Thinking Seventh Generation
By C. Keil, Lakeville

A generation is about 20 years, so seven generations into the future would be 140 years from now. How will life be 140 years from now in the Northwest Corner?

Present trends continuing—runaway militarism, runaway warming, runaway ozone depletion, runaway pride, growth, greed—I suspect that radiation levels will be very high in 2140 after the nuclear meltdowns and storage failures. The familiar birds and trees and pets and domesticated animals will almost all be gone. Kudzu and a few other tropical vines will thrive, but that's about it. Extraordinary mutation rates will gradually generate new creatures that try to adapt, but most won't tolerate the heat and will fail.

In 2140, a few of us cloned humans with amazingly robust immune systems will be living in lead-lined buildings and containment areas with elaborate machinery for purifying water and keeping a few cave-grown food staples cool and unpoisoned. The same lead that protects us from radiation must be removed from our bloodstreams every so often. Quite a bit of technology is devoted to cleansing each of us, keeping the chemical pollution levels down, and preventing the rapidly evolving viruses and bacteria from overcoming our robust immune systems. In the few minutes of leisure that we clones have each day, we read a magazine called Survival of the Fittest. This is the only publication that survives.

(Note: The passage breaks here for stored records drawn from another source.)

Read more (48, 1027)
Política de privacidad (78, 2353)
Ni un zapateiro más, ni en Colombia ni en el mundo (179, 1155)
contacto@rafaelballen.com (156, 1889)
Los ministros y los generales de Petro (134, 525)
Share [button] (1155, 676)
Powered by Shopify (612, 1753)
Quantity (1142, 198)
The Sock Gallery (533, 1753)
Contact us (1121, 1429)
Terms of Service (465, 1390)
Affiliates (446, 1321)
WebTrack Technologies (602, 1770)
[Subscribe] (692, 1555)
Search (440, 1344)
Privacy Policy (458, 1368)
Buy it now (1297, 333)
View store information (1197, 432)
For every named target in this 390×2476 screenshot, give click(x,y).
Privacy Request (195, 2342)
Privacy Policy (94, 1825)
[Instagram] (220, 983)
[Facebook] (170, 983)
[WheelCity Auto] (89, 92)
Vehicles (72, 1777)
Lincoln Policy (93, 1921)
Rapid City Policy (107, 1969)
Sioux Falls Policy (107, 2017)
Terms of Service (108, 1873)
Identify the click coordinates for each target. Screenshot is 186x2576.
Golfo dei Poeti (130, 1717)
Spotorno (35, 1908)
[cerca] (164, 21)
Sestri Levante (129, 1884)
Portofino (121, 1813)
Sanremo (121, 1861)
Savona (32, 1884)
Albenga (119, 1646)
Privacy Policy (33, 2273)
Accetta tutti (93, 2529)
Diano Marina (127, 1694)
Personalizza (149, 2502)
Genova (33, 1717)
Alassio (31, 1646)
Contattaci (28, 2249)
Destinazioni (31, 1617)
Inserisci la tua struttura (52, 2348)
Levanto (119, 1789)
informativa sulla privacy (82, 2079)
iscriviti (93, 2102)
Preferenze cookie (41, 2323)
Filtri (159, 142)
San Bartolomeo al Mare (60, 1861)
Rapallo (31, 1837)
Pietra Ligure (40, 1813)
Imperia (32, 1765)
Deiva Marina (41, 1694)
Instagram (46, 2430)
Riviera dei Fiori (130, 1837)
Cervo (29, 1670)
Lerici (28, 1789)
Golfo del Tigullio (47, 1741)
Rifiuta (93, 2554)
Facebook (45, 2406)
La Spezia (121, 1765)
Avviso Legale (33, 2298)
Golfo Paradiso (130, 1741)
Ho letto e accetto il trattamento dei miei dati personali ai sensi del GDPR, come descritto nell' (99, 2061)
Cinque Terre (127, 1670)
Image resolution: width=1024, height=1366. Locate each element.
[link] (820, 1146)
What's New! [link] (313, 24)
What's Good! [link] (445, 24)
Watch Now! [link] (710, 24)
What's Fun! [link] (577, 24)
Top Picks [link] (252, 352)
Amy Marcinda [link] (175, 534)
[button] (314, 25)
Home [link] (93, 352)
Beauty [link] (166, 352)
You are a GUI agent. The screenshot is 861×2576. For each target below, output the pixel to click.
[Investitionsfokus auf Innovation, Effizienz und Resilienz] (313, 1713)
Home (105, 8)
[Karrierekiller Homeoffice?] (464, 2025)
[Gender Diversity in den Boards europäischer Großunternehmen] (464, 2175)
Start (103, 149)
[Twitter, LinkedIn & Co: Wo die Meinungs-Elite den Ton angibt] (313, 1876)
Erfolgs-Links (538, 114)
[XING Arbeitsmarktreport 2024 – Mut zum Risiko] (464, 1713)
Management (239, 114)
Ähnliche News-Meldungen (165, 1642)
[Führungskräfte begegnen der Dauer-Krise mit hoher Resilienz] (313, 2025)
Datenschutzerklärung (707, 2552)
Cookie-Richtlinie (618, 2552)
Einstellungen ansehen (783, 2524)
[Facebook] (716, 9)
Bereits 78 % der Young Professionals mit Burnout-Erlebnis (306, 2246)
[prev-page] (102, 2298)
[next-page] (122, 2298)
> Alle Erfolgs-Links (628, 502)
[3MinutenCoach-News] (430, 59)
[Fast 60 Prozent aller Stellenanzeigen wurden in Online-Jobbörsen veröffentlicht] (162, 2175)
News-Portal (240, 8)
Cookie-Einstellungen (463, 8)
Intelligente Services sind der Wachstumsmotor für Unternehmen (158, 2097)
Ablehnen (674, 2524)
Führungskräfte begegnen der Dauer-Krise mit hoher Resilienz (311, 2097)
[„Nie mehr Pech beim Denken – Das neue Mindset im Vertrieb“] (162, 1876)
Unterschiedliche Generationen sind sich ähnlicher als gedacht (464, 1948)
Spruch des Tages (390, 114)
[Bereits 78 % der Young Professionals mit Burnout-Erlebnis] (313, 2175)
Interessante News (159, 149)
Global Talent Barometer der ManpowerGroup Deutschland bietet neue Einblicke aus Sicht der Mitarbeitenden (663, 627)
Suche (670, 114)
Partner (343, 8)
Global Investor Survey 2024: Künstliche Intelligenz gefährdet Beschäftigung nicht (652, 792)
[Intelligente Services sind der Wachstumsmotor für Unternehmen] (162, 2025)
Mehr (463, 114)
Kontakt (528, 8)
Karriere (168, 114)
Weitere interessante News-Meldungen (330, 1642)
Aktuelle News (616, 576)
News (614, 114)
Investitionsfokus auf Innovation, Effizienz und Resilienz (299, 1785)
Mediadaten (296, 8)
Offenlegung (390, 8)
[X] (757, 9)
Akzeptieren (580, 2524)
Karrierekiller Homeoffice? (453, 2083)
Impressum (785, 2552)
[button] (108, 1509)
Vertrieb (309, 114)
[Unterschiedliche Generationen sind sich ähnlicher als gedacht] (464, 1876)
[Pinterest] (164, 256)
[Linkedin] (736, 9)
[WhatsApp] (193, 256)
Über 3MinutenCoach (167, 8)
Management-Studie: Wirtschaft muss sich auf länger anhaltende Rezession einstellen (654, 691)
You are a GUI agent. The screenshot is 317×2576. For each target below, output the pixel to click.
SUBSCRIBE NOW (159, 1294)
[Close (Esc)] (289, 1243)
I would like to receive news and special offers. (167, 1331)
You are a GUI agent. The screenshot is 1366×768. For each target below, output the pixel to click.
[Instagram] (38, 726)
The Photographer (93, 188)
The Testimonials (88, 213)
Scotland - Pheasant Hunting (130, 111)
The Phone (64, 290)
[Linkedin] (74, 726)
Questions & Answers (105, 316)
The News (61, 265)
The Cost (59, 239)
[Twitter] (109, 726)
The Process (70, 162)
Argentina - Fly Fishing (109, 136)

And TV is nothing but reruns of those survival shows from the end of the 20th century when people still had fun competing with each other in the great outdoors. Everyone prays for the return of the ozone layer and global cooling. We are tired of living scared, indoors, with too much heat and dark.

Another way to think about the seventh generation assumes that 2002 was the year of consciousness transformation and spirituality running wild. That was the year that more and more people began to think about their grandchildren's grandchildren (that makes six generations) and their children (makes seven). In fact, 2002 was the year that people focused all of their attention on children, decided to be more like children themselves: to sing and dance at the same time and more of the time; to ask simple questions and insist upon answers in the form of believable stories. Families joined together in drum circles. Full moon ceremonies became a big deal. Being energetic in the outdoors became a priority; TVs were turned off, detoxed and pitched out.

In 2002 everyone turned to poetry, making pictures, weaving, gardening, tree planting; all the "hobbies" became full-time seasonal work and the professions withered. As the poets became a voting majority and energy an "eternal delight," they decided to stop burning fossil fuels because oil has many, many more important uses. (Coal and natural gas and all the minerals will still be needed 20,000 years from now, and 2 million years from now as well.) The slogans "We don't all need to be here at the same time," and "Take it easy," and "Live simply that others may simply live" finally caught on. Bio-engineering was put on permanent hold in favor of Life.